Act I. Winter. A damp basement room in the dwelling of Shimen and Dvoyre, a 50 year-old cobbler and his wife. Shimen and his apprentice Jonah sit in the part of the room that serves as their workshop, repairing shoes. Miriam, an 18-year-old boarder, sits near them knitting socks on a machine, and sings a song about the loneliness of a blind orphan. Dvoyre asks Miriam whether she thinks there are still good people in the world. Miriam is sure there are; Yoyne, who has been in the army and lived in the big city, is equally certain that there aren’t. They talk about how living in the basement saps people of their health and youth. Miriam daydreams about being wealthy and giving money to help the poor, and Yoyne laughs at her. Shimen and Dvoyre’s 23-year-old daughter Leah enters, along with Moyshe, an elderly wood carrier who boards with them. Then Zilberman, the wealthy 20-year-old son of their landlord, enters, ostensibly to pick up the snowshoe he brought in for repair. He asks about Miriam, who he says he thought was Shimen and Dvoyre’s daughter. He goes. Miriam is initially rapturous, but after Leah leads a chorus of voices in warning Miriam about people like Zilberman, Miriam becomes quiet. Leah asks her to dance, Miriam joylessly complies.

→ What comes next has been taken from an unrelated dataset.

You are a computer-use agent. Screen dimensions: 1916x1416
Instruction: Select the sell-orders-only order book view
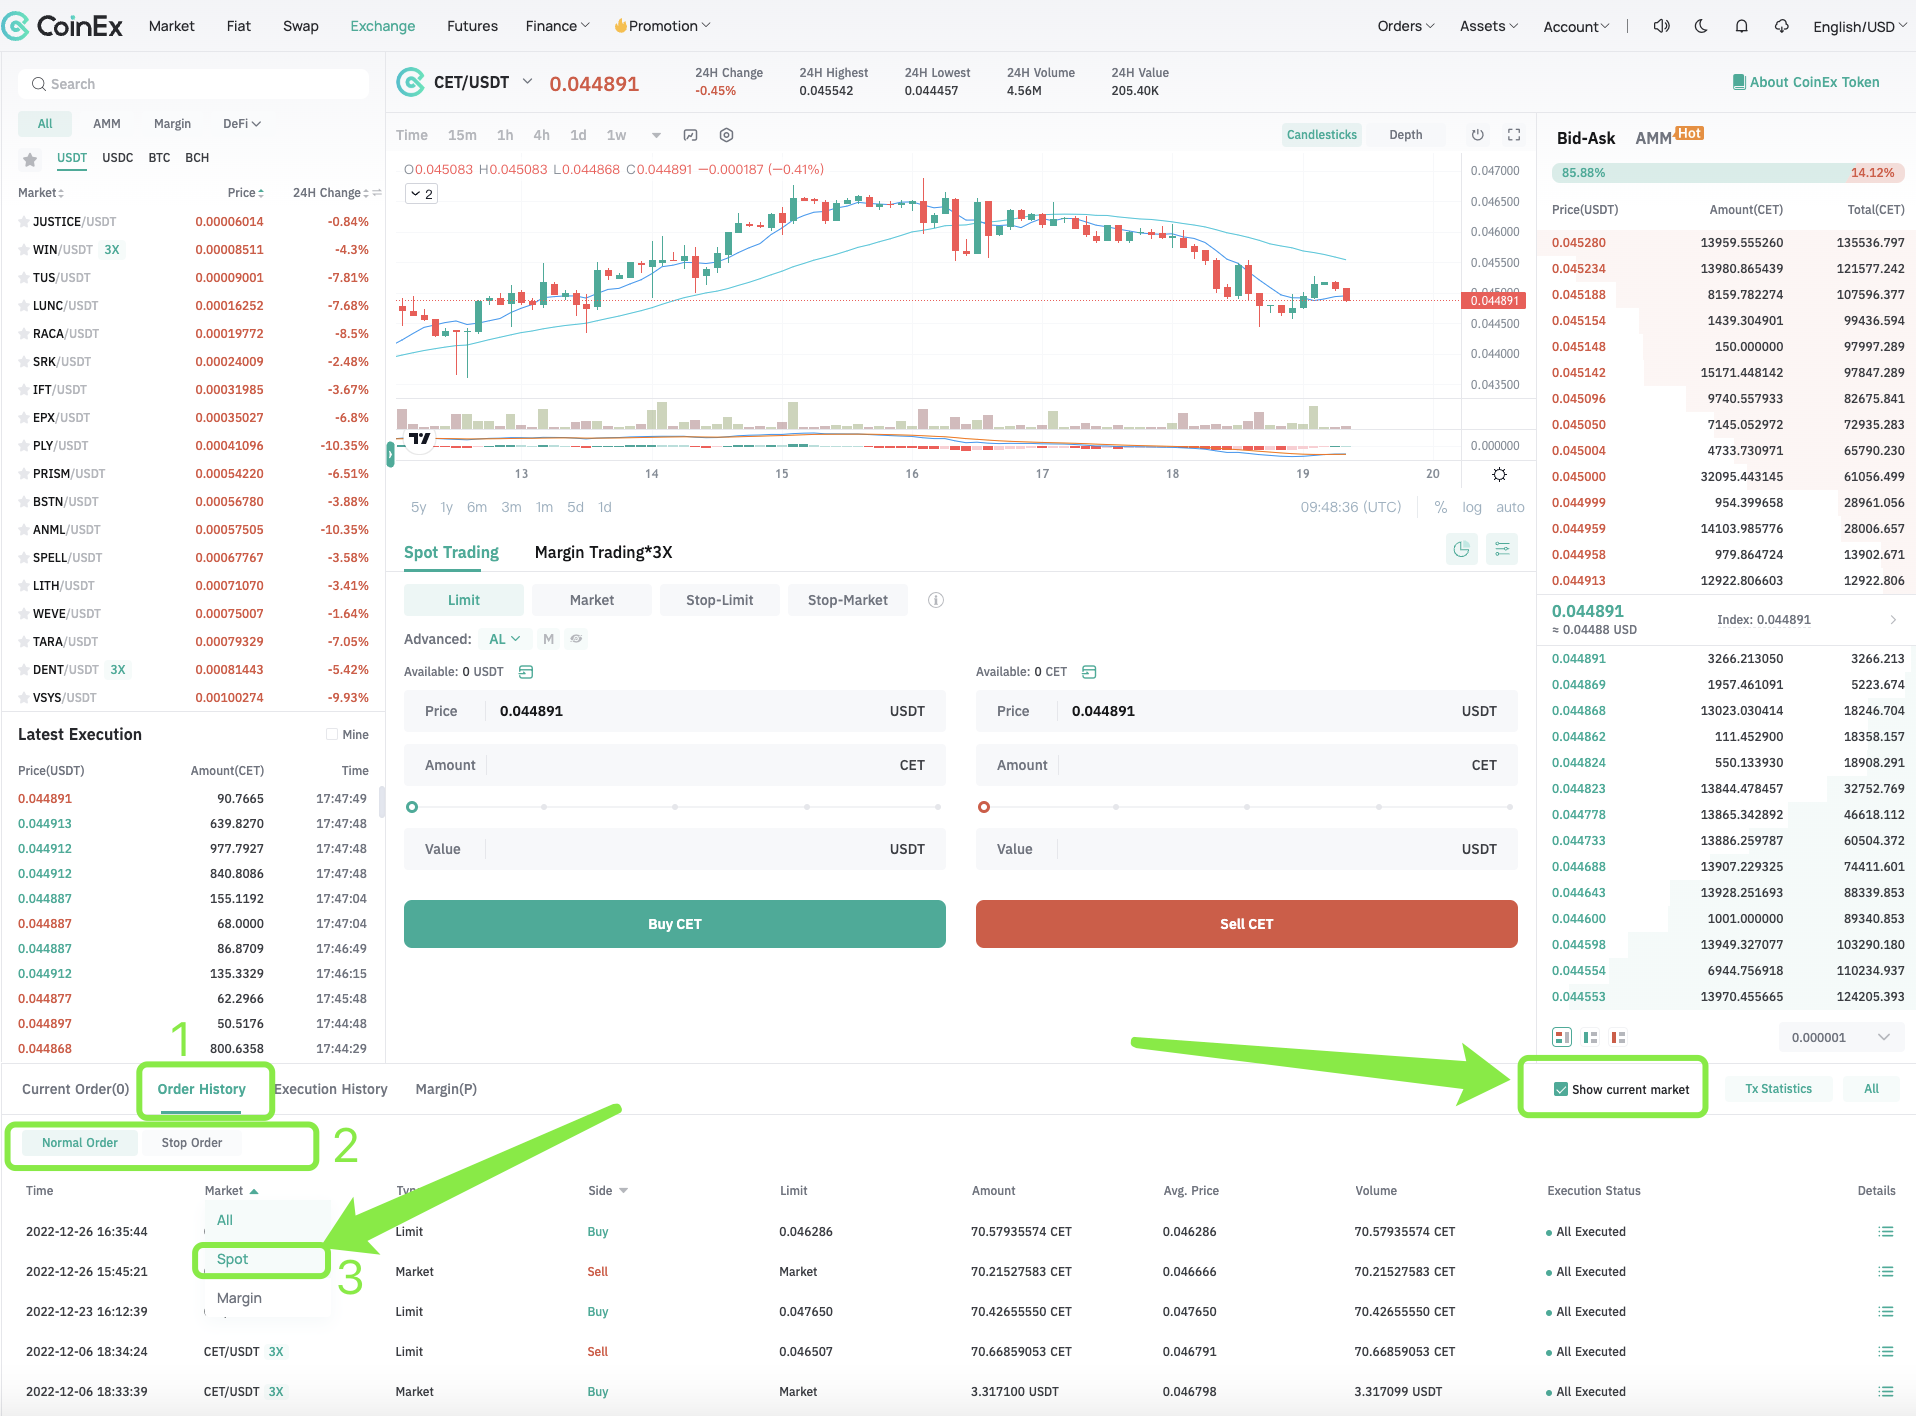pos(1618,1037)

Act II. The basement, in summer. Zilberman talks to Yoyne and Miriam while they fix shoes and mend clothes, and expresses his admiration for workers. When Zilberman leaves for a short time, Jonah again cautions Miriam about him. An irritated Miriam denies that there’s anything going on between them. Zilberman returns and sends Jonah out to get beer. Left alone, he and Miriam talk about time they’ve spent together. To Miriam’s questions as to whether he loves her and will continue to, Zilberman repeatedly says yes. He leaves shortly after the others return, and Jonah goes back to teasing Miriam about her relationship with Jonah. Finally Miriam has had enough, and declares, “I want to escape from this dark basement of yours! … I want to live, and you’re not letting me … you’re strangers, and I don’t need your permission!” She exits.

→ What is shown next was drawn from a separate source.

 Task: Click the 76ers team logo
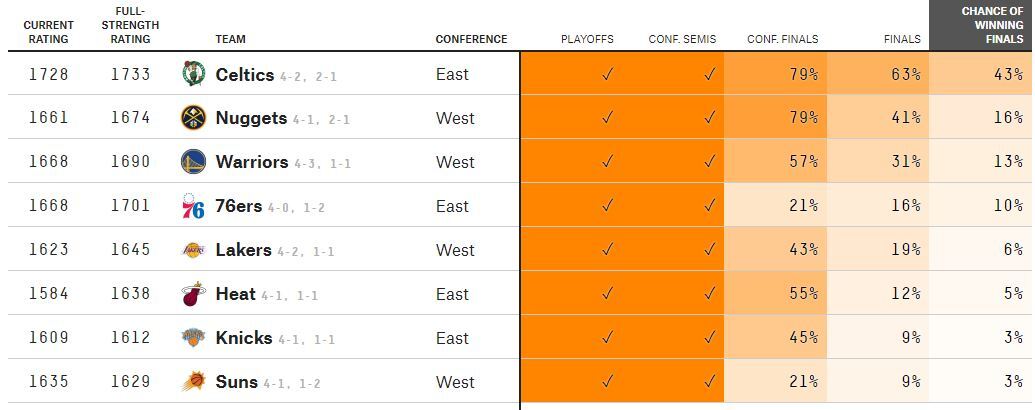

Act III. The same room, just before the winter holiday of Purim. Yoyne and his wife Leah now have a baby. Dvoyre tells the others she ran into Miriam, who is pregnant, with the baby due soon. Though Shimen has harsh words to say about her, the others are more sympathetic, and talk about how Zilberman abandoned her as soon as he found out she was pregnant. Shouting is then heard outside, and Miriam herself shows up at the door, saying that Zilberman’s family threw her down the stairs to their home when she tried to see him. Miriam starts to go into labor, and is brought to Yoyne and Leah’s room, behind a curtain. A midwife is called, and while Miriam screams in pain, the midwife wryly responds, “You won’t die, you won’t die. Decent women will die in childbirth before their time because of you, but you … you won’t die.” Miriam’s cries cut her off as the curtain falls.

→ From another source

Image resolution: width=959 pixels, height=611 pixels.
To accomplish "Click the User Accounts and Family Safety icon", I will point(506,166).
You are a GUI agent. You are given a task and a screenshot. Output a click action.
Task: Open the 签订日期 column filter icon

Act IV. An attic room on the edge of town. Miriam talks, eats, and drinks with two other women, Natalke and Grunye. The room is in a brothel, and customers occasionally knock on the door, but the women have decided not to work today. Instead, they swap stories about what led them to their current situations. Miriam recalls how after she was thrown down the stairs, Yoyne beat Zilberman with an iron rod, and was arrested. She felt that she had to leave the basement, and set out on her own, where a man accosted her, gave her some money and food, and brought her to the madam she works for. Grunye expresses her rage “at the whole world,” kisses Miriam and buries her face in her breast, and as Miriam again sings the song of the lonely orphan, the curtain falls.